ZJONSSON / node-unzipper

node.js cross-platform unzip using streams
Other
435 stars 116 forks source link

Unzipping files in lambda using unzipper.Open.s3 does not work #189

Open anvik opened 4 years ago

anvik commented 4 years ago

Hi, I am trying to use unzipper library inside lambda to extract file from S3 using below code. But, lamda function call succeeds with successful response. But, the file does not get extracted anywhere and function execution halts there.

function extractZipToTempLocation(s3Client, extractionPath, bucketName, key){ return unzipper.Open.s3(s3Client, {Bucket: bucketName, Key: key}) .then(d => { return d.extract({path: extractionPath}); }); }

Can someone provide inputs on this? This works fine locally.

JoshM1994 commented 4 years ago

Can you provide more details on the parameters with which you are calling this function?

Lambda has certain restrictions on where you are allowed to write files. Given the ephemeral nature of Lambda, I'm curious as to where you are trying to extract files to?

/tmp should always be available: https://forums.aws.amazon.com/thread.jspa?threadID=174119

multiaki commented 4 years ago

I wrote an example of streaming a zipped file from s3 to s3. I wrote a little tutorial on it. it might help https://medium.com/@multiaki/unzipping-s3-files-back-to-s3-without-uncompressing-entire-file-streaming-82f662b5065a

JoshM1994 commented 4 years ago

Here's my example code of unzipping a zipped file back to S3:

    const s3Client = new AWS.S3();
    const directory = await unzipper.Open.s3(s3Client,{Bucket: 'joshtest1', Key: 'Archive.zip'});
    for await (const file of directory.files) {
        await s3Client.putObject({
            Bucket: 'joshtest1',
            Key: `test/${file.path}`,
            Body: await file.stream(),
            ContentLength: file.uncompressedSize
        }).promise();
    }
fyarepo commented 4 years ago

Hi, I have 5000 svg files in the zip file e.g., test.zip

const directory = await unzipper.Open.s3(s3, params);

for (const file of directory.files) { console.log("File==" + file.path); var result = await s3.putObject({ Bucket: bucketName, Key: uploadFolder/${file.path}, Body: await file.stream(), ContentLength: file.uncompressedSize, ACL: 'public-read' }).promise(); console.log("upload info==" + JSON.stringify(result)); }

files.length is 5000. However only first 30 files to unzip and upload to target bucket. What can we do

fyarepo commented 4 years ago

Running on Lambda

jbravo-edrans commented 4 years ago

+1 I'm having the same issue. Lambda seems to exit early.

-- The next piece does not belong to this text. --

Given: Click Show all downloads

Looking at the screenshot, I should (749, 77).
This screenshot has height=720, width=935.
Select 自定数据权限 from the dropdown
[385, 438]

ZJONSSON commented 4 years ago

Is it possible you are hitting a timeout on the lambda?

Also you are doing one file at a time in your example (await inside for loop), but can easily do multiple files simultaneously. Here is an example (using Bluebird.map with concurrency option):

const Bluebird = require('bluebird');

const directory = await unzipper.Open.s3(s3, params);

await Promise.map(directory.files, async file => {
  var result = await s3.putObject({
    Bucket: bucketName,
    Key: uploadFolder/${file.path},
    Body: file.stream(),
    ACL: 'public-read'
  }).promise();
  console.log("upload info==" + JSON.stringify(result));
}, { concurrency: 25});
ZJONSSON commented 4 years ago

@fyarepo @jbravo-edrans please let me know if the above example helped resolve the issue?

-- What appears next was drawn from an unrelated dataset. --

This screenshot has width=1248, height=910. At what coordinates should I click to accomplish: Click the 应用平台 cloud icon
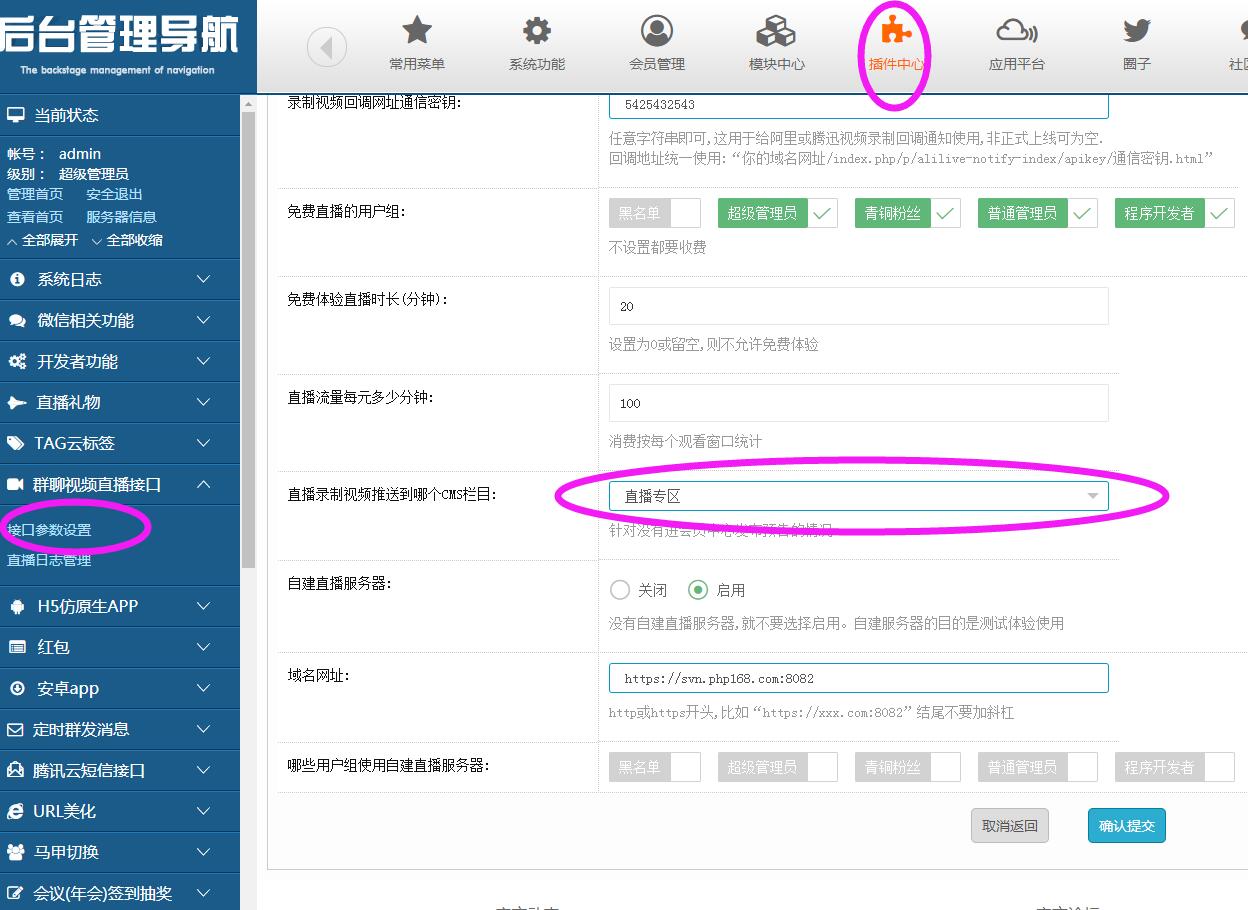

jbravo-edrans commented 4 years ago

Hi ZJONSSON, thanks for your support on this.

I already tried that, using Promise.map, Promise.all, Promise.each, and no luck. The issue seems to be related to "Open.s3" and AWS S3 Streams. I don't know what's happening there. The issue happened to me using a zip file which has around 100 files inside (zip is ~40MB). With smaller zip files it worked well.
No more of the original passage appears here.